Interestingly, you can also return void from a void function. For example:
void foo()
{
return void();
}
As expected, this is the same as a plain return;. It may seem esoteric, but the reason is for template consistency:
template<class T>
T default_value()
{
return T();
}
Here, default_value returns a default-constructed object of type T, and because of the ability to return void, it works even when T = void.
Sure. You just shouldn't be returning an actual value.
Yes, you can use that code to return from the function. (I have to be very verbose here to make Stack Overflow not say that my answer is too short)
Yes, that will return from the function to the previous level of recursion. This is going to be very basic explanation, but when you call a function you are creating a new call stack. In a recursive function you are simply adding to that call stack. By returning from a function, whether you return a value or not, you are moving the stack pointer back to the previous function on the stack. It's sort of like a stack of plates. You keep putting plates on it, but than returning moves the top plate.
You could also verify this by using a debugger.
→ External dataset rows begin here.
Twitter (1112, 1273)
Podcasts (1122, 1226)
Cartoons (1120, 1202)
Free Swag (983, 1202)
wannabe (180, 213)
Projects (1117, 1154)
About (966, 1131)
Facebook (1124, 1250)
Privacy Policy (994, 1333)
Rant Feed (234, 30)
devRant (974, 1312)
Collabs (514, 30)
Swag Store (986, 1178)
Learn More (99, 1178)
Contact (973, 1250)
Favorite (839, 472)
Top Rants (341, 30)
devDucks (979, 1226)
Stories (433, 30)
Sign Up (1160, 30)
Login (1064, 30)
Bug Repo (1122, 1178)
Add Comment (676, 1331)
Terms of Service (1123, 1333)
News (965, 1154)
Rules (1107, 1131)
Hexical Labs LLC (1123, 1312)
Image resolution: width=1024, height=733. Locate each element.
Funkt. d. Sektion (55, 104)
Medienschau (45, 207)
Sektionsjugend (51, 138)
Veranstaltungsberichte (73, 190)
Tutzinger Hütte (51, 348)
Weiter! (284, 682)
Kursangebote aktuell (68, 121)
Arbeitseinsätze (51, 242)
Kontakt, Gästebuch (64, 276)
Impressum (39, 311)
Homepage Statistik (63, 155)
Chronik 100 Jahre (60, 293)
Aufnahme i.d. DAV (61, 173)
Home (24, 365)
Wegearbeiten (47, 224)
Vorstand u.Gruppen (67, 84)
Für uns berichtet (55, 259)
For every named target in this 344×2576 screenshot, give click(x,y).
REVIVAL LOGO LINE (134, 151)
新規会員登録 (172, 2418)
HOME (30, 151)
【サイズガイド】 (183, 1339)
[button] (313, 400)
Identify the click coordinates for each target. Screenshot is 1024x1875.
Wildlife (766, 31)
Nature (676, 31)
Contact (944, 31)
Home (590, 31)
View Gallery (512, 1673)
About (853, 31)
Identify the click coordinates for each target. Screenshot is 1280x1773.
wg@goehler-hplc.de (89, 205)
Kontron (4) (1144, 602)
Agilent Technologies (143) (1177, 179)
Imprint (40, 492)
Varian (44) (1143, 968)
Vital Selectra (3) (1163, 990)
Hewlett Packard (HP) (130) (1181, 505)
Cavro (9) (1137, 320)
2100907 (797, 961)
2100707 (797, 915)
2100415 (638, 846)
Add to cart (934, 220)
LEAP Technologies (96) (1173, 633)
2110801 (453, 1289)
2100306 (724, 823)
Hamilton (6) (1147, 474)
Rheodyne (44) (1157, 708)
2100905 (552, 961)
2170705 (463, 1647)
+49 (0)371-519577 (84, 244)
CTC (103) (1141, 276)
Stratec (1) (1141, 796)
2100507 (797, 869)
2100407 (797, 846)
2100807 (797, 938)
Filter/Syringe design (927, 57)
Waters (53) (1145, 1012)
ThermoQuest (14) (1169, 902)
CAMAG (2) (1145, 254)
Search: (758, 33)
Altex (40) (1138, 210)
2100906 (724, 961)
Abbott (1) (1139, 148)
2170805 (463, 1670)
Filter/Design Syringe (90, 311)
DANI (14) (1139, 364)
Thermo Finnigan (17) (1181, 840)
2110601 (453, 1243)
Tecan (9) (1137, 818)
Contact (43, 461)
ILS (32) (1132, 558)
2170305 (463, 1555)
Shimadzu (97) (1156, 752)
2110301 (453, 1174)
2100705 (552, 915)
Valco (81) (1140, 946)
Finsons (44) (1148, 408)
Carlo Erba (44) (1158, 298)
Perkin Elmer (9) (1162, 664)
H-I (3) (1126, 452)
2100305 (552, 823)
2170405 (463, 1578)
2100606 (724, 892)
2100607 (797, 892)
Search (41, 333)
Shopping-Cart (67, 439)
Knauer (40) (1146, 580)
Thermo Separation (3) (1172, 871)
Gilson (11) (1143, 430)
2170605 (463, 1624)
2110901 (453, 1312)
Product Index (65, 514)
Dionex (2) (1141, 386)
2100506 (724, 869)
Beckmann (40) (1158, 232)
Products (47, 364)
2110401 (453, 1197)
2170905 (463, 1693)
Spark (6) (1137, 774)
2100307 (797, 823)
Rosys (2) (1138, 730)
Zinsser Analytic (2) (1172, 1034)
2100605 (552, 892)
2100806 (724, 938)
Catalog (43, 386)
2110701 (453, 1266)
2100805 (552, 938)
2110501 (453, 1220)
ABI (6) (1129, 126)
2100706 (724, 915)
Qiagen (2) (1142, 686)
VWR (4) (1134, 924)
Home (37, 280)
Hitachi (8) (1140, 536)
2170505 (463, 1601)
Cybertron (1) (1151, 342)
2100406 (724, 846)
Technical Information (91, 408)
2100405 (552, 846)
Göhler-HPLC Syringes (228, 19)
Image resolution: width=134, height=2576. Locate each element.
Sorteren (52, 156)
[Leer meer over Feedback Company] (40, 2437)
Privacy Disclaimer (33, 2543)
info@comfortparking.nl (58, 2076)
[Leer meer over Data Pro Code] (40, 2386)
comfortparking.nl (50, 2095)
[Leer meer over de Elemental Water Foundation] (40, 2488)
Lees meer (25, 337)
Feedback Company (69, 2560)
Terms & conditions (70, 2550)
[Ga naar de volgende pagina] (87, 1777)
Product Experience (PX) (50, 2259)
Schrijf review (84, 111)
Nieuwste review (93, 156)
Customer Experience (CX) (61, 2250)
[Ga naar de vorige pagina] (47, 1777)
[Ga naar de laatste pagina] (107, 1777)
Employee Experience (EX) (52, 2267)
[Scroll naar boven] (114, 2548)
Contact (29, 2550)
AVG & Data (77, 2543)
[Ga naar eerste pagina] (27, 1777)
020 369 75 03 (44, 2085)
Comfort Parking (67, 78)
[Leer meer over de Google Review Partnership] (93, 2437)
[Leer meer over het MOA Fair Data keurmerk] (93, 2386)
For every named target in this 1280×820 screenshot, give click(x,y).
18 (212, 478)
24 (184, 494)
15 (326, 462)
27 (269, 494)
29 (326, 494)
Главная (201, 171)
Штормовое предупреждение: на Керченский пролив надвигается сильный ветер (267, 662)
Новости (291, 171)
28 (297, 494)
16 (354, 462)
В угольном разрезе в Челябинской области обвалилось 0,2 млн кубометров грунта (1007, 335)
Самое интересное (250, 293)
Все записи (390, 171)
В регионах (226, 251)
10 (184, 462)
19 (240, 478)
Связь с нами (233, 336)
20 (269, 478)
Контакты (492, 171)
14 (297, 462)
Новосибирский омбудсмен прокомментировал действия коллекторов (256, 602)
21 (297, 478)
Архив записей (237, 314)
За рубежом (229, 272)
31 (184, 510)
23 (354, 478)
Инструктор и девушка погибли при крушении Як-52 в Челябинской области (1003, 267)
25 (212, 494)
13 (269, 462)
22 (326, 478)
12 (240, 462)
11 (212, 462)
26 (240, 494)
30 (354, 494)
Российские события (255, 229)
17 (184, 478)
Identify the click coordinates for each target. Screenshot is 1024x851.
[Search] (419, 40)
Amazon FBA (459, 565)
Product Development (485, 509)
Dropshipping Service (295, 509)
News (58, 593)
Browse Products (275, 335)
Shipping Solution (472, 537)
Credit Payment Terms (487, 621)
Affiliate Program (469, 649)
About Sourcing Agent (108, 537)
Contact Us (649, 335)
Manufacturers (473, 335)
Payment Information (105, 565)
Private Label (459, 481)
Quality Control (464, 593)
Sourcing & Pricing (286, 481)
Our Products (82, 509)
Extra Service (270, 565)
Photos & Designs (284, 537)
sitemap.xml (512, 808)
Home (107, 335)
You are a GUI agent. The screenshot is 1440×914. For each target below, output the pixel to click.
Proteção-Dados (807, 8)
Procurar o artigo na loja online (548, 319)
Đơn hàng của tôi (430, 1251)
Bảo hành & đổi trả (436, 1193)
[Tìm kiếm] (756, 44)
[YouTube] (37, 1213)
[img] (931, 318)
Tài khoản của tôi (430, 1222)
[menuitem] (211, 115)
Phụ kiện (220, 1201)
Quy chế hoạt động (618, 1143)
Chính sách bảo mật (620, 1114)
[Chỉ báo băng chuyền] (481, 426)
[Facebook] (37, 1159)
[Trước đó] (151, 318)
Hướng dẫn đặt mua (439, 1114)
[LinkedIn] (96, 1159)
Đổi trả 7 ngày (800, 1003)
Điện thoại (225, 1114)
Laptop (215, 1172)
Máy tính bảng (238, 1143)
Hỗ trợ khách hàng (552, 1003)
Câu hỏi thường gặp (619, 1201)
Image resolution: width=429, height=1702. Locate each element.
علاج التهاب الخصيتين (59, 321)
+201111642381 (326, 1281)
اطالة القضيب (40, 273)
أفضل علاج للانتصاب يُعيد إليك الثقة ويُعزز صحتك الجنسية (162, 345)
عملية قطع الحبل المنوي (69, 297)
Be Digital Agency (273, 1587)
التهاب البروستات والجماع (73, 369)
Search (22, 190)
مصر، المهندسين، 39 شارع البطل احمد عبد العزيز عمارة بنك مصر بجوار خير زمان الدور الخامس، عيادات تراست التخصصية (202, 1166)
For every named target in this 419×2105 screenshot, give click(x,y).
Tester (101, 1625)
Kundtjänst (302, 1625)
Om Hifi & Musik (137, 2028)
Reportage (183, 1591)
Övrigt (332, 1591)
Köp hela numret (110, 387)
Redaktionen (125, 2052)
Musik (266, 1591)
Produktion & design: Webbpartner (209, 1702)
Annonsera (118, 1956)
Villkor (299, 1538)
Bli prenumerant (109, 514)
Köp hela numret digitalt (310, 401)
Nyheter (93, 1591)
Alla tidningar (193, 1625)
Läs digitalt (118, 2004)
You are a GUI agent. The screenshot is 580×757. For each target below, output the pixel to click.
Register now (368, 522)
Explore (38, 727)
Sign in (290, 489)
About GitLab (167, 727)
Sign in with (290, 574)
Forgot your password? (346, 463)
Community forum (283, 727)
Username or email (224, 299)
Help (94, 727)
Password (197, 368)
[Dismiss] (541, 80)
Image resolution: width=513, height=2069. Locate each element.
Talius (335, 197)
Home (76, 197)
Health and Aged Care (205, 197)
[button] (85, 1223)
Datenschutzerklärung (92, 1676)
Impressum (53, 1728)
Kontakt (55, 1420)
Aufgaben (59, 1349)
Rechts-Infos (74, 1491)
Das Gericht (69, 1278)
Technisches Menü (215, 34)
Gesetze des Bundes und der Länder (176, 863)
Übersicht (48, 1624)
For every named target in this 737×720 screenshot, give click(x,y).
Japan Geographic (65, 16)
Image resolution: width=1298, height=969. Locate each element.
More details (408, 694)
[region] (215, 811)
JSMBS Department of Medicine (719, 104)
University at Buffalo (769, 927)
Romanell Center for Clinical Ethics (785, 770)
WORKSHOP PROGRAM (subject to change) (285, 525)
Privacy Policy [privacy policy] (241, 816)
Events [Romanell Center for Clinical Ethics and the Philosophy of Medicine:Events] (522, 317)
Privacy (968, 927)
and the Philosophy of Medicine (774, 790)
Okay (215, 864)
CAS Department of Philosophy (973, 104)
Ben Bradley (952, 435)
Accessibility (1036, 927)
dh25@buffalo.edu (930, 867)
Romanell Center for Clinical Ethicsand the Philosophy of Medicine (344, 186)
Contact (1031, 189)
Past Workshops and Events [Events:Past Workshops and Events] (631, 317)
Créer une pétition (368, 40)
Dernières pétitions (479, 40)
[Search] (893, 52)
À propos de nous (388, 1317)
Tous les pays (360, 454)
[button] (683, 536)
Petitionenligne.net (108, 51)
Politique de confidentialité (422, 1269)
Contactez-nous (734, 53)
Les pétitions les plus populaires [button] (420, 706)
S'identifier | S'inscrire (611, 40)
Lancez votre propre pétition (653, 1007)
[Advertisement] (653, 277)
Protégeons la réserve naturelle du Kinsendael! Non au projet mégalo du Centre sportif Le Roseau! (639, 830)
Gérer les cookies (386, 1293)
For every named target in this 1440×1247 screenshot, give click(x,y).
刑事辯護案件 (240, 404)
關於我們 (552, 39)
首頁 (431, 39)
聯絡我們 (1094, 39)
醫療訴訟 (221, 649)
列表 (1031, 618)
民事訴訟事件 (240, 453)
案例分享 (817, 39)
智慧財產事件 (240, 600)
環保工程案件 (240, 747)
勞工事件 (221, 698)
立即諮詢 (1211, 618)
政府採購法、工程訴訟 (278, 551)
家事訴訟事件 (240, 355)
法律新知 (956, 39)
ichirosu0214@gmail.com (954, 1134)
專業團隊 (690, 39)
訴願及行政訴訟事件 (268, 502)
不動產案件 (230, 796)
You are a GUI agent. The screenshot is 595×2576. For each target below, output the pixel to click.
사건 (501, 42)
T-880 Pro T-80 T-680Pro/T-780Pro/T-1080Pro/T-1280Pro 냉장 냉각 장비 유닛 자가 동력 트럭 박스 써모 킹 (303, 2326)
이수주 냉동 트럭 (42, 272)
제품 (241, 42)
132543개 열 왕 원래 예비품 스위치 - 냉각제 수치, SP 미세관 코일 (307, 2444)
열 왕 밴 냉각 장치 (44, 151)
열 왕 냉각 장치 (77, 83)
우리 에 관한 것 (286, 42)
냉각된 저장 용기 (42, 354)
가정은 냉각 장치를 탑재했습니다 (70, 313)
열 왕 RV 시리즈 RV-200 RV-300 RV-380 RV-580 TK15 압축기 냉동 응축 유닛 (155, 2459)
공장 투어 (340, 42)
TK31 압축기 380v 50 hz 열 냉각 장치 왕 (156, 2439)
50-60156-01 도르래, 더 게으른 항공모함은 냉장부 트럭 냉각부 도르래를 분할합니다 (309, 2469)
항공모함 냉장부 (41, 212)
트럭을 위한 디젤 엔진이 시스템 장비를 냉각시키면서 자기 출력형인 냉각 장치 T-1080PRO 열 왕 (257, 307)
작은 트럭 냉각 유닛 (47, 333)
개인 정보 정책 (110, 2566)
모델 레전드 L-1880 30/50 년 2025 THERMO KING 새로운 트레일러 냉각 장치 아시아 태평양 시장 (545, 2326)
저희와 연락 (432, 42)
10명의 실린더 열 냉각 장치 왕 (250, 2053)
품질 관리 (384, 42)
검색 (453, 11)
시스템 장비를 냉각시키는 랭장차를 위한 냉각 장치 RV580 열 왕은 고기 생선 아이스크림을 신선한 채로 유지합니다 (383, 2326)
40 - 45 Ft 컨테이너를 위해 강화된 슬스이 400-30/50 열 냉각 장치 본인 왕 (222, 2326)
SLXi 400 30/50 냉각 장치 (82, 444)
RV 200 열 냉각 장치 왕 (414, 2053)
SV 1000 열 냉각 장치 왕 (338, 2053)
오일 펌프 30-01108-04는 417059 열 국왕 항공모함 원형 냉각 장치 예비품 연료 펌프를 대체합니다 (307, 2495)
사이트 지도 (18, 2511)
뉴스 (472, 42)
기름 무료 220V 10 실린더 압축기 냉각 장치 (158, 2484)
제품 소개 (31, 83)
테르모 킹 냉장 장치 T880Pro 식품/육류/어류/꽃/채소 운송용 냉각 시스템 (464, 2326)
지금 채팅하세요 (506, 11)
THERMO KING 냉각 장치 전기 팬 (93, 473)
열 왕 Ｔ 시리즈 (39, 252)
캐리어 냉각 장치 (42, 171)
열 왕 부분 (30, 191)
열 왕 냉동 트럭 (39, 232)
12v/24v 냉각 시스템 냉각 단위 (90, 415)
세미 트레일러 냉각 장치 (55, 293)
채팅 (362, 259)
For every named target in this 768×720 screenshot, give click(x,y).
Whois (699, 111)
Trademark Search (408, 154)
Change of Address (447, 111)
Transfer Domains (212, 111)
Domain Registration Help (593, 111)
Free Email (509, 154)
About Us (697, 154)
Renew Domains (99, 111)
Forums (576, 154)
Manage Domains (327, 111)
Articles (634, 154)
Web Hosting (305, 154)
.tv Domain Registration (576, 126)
Just put a few break points in your code and step through it. You can verify yourself that it works.
The simple answer to this is YES! C++ recognise void method as a function with no return. It basically tells the compiler that whatever happens, once you see the return; break and leave the method....
Yes, sometimes you may wish to return void() instead of just nothing.
Consider a void function that wants to call some pass-through void functions without a bunch of if-else.
return
InputEvent == E_Pressed ? Controller->Grip() :
InputEvent == E_Released ? Controller->Release() :
InputEvent == E_Touched ? Controller->Touch() : void();
You shouldn't have to have the return there, the program will return to the previous function by itself, go into debug mode and step through and you can see it yourself.
On the other hand i don't think having a return there will harm the program at all.
As everyone else said, yes you can. In this example, return is not necessary and questionably serves a purpose. I think what you are referring to is an early return in the middle of a function. You can do that too however it is bad programming practice because it leads to complicated control flow (not single-entry single-exit), along with statements like break. Instead, just skip over the remainder of the function using conditionals like if/else().